The misstatement that is perhaps the most frequently cited states that the American military intelligence community had "broken" the Japanese encryption codes which were in use prior to the attack.
This is partially correct. The Americans (as well as British and Australians) had broken the Japanese diplomatic code (known as PURPLE) but had only partially broken the code in use by the Japanese Navy (known as JN-25). As part of its routine procedure, the Japanese would periodically introduce revisions (new "versions") of JN-25 which severely constrained the code-breaking ability of the American forces in the Pacific. In fact, the Americans were not aware that the Japanese fleets used in the attacks on both Pearl Harbor and the Philippine Islands had left Japan's territorial waters simply because the Americans were unable to decipher the coded radio traffic!
The other common misstatement is to the effect that the US Navy's aircraft carriers had been secretly ordered "out of harm's way."

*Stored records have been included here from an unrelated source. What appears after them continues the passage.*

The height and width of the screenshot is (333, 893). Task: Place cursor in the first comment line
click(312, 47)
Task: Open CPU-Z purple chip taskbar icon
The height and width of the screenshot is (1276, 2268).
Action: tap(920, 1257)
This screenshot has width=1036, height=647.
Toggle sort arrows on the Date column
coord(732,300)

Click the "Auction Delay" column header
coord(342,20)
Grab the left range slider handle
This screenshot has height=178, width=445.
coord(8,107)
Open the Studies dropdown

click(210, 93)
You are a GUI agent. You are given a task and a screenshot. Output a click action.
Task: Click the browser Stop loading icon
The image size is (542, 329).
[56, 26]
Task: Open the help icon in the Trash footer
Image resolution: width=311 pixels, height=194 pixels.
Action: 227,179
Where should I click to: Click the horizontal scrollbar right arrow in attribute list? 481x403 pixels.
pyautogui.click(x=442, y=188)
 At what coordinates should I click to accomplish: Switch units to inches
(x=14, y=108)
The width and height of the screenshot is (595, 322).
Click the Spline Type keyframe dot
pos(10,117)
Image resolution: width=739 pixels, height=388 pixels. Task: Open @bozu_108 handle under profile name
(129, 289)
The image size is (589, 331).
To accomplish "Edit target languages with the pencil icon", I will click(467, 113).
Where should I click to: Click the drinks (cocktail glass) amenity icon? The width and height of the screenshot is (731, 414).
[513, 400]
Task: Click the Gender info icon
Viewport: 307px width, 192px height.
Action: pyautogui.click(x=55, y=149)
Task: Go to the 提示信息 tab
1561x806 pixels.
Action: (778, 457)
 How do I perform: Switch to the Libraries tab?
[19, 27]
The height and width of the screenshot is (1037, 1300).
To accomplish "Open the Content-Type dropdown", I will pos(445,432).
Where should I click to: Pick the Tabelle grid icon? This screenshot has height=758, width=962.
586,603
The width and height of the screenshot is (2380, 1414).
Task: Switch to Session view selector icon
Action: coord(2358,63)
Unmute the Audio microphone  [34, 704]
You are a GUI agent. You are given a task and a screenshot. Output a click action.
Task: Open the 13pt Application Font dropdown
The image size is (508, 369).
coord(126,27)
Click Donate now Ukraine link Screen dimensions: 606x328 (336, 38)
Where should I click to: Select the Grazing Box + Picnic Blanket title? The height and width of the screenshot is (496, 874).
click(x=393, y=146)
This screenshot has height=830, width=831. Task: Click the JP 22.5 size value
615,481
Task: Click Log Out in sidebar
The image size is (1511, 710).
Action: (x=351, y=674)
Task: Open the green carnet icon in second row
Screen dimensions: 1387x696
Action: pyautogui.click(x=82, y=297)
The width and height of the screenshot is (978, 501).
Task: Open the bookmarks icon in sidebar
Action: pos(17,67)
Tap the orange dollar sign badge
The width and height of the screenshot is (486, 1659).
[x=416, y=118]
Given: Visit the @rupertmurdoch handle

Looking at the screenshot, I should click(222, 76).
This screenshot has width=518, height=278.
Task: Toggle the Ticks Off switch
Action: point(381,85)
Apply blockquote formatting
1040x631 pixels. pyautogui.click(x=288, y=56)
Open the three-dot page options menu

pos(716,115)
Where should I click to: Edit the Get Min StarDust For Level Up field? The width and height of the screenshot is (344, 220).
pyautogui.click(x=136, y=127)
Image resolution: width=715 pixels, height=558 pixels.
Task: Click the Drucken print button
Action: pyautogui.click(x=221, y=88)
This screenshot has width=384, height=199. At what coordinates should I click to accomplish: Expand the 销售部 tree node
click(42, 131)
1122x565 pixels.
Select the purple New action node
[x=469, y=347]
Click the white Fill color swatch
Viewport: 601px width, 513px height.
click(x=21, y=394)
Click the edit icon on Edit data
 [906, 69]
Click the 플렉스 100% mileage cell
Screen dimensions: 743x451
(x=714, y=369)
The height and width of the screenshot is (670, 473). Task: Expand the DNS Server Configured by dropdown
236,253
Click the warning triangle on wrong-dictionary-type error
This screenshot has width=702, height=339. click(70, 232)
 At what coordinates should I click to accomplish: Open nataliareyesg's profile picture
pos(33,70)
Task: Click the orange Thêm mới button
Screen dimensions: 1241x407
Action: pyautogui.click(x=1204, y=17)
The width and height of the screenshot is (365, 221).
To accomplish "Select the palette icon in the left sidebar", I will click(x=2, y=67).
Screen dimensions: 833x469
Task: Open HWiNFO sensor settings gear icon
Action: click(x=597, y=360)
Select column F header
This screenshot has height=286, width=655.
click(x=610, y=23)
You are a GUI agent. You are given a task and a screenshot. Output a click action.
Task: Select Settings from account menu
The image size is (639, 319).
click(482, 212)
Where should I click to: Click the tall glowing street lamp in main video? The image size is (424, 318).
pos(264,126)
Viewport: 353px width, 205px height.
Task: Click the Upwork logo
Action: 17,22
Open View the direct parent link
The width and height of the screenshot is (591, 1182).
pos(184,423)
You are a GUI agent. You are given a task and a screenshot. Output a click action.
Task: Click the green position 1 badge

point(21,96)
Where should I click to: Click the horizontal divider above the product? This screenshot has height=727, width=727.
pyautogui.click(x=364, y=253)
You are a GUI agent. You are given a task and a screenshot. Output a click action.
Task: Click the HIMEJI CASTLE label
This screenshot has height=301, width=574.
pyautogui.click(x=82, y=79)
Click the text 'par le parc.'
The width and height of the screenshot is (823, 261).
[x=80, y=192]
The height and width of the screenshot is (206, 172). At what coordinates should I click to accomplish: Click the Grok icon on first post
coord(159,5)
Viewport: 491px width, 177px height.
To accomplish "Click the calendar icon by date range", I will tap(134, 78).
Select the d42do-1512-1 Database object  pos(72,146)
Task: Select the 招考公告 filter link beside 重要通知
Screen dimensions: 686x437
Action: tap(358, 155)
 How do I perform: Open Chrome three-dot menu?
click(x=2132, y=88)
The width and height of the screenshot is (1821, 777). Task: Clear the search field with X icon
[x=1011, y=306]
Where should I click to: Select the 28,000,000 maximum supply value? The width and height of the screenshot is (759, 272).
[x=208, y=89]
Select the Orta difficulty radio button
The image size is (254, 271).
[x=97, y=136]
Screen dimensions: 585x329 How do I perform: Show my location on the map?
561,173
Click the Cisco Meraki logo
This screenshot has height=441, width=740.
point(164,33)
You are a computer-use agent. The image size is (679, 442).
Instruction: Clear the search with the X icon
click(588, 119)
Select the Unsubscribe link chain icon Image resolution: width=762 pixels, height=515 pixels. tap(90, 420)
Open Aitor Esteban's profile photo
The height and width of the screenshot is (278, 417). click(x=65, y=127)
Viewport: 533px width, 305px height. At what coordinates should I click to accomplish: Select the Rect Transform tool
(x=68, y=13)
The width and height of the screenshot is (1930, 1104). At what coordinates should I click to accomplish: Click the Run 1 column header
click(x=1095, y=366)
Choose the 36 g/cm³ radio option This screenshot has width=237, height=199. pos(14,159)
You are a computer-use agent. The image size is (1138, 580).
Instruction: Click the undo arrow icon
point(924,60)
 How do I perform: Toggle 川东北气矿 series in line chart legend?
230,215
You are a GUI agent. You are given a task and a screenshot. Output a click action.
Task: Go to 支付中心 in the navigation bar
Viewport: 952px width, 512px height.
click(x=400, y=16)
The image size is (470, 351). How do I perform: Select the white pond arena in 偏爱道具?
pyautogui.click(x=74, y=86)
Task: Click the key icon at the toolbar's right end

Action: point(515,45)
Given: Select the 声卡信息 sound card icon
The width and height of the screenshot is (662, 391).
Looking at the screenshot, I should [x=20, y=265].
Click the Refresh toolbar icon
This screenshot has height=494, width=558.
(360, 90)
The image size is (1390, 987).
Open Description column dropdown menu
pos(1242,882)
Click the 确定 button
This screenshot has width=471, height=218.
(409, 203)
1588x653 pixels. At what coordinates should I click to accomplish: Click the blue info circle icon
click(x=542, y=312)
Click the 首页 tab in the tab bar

The three carriers assigned to the Pacific Fleet; Enterprise,
Lexington, and Saratoga were disposed as follows on the morning of December 7th:
Enterprise had left Pearl Harbor on November 27 to deliver aircraft to Wake Island and was positioned some 200 miles west of the island of Oahu; Lexington had set sail on December 5 to deliver aircraft to Midway Island and was positioned 500 miles south of that island, and Saratoga (which had just undergone a major overhaul in Bremerton, Washington) was entering the harbor at the San Diego Naval Air Station when the attack on Pearl Harbor began.
As the historical record has proven, the Roosevelt administration felt that an attack by Japan on the United States would be "insanity" and that the United States could easily defeat Japan even if it did attack. Much of this arrogance on the part of the Americans was based on its racial prejudices against the Japanese, that an army of "skinny, short, nearsighted weaklings" were no match for the American military and that the Japanese were technologically incapable of an attack for from its own territory.
The United States paid a dear price in the Pacific for its arrogance, as it would also pay for its hubris in Vietnam a quarter-century later.
In conclusion, the War in the Pacific was not the result of some vague conspiracy. To insist otherwise is to ignore lessons that today's policy planners, regardless of their country of loyalty, should take to heart.